Speaker-adaptive multimodal prediction model for listener responses

  • Authors:
  • Iwan de Kok;Dirk Heylen;Louis-Philippe Morency

  • Affiliations:
  • University of Twente, Enschede, Netherlands;University of Twente, Enschede, Netherlands;USC Institute for Creative Technologies, Los Angeles, USA

  • Venue:
  • Proceedings of the 15th ACM on International conference on multimodal interaction
  • Year:
  • 2013

Quantified Score

Hi-index 0.00

Visualization

Abstract

The goal of this paper is to analyze and model the variability in speaking styles in dyadic interactions and build a predictive algorithm for listener responses that is able to adapt to these different styles.

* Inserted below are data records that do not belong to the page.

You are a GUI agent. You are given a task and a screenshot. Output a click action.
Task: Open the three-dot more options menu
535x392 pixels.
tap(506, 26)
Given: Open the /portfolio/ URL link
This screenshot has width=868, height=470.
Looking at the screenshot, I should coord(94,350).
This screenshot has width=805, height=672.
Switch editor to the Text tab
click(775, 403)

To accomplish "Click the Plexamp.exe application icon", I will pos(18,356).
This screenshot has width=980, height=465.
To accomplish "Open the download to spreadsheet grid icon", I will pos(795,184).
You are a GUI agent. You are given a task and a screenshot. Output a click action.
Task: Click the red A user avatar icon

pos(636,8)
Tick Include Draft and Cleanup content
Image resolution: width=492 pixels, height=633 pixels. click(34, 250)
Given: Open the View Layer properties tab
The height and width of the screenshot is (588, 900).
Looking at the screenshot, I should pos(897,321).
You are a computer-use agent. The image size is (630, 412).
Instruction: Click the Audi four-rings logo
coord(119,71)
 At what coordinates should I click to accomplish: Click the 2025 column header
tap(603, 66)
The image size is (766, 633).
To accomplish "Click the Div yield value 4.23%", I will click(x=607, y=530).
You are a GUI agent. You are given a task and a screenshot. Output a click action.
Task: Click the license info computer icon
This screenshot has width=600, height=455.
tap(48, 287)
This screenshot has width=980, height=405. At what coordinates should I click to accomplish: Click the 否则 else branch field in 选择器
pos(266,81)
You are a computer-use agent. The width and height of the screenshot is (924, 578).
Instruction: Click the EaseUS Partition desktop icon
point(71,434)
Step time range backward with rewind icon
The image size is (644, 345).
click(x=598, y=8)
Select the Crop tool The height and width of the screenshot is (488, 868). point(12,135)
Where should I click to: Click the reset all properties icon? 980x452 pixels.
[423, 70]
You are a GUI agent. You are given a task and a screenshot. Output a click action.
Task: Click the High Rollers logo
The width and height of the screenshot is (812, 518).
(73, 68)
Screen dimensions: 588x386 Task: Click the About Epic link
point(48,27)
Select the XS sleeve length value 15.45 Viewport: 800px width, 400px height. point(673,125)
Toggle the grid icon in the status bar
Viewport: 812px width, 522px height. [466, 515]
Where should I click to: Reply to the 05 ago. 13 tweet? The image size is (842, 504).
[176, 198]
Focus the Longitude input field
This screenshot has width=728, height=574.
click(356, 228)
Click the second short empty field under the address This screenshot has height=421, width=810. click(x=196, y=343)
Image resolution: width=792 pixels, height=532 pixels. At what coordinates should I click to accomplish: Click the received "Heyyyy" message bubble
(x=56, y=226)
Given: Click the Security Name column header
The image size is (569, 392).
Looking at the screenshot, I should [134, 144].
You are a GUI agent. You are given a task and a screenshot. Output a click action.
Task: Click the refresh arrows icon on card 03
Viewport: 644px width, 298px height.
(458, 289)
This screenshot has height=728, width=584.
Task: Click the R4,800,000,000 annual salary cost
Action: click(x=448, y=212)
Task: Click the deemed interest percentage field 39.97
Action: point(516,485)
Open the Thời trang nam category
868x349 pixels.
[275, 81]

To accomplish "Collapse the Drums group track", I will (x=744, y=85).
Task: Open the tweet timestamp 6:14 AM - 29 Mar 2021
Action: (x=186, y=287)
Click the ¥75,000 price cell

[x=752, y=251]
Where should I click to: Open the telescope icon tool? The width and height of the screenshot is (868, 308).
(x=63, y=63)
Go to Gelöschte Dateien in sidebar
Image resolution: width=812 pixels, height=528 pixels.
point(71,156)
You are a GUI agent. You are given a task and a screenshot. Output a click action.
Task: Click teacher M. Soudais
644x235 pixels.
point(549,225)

The end result of this research will be a virtual human able to automatically respond to a human speaker with proper listener responses (e.g., head nods). Our novel speaker-adaptive prediction model is created from a corpus of dyadic interactions where speaker variability is analyzed to identify a subset of prototypical speaker styles. During a live interaction our prediction model automatically identifies the closest prototypical speaker style and predicts listener responses based on this ``communicative style". Central to our approach is the idea of ``speaker profile" which uniquely identifies each speaker and enables the matching between prototypical speakers and new speakers. The paper shows the merits of our speaker-adaptive listener response prediction model by showing improvement over a state-of-the-art approach which does not adapt to the speaker. Besides the merits of speaker-adapta-tion, our experiments highlights the importance of using multimodal features when comparing speakers to select the closest prototypical speaker style.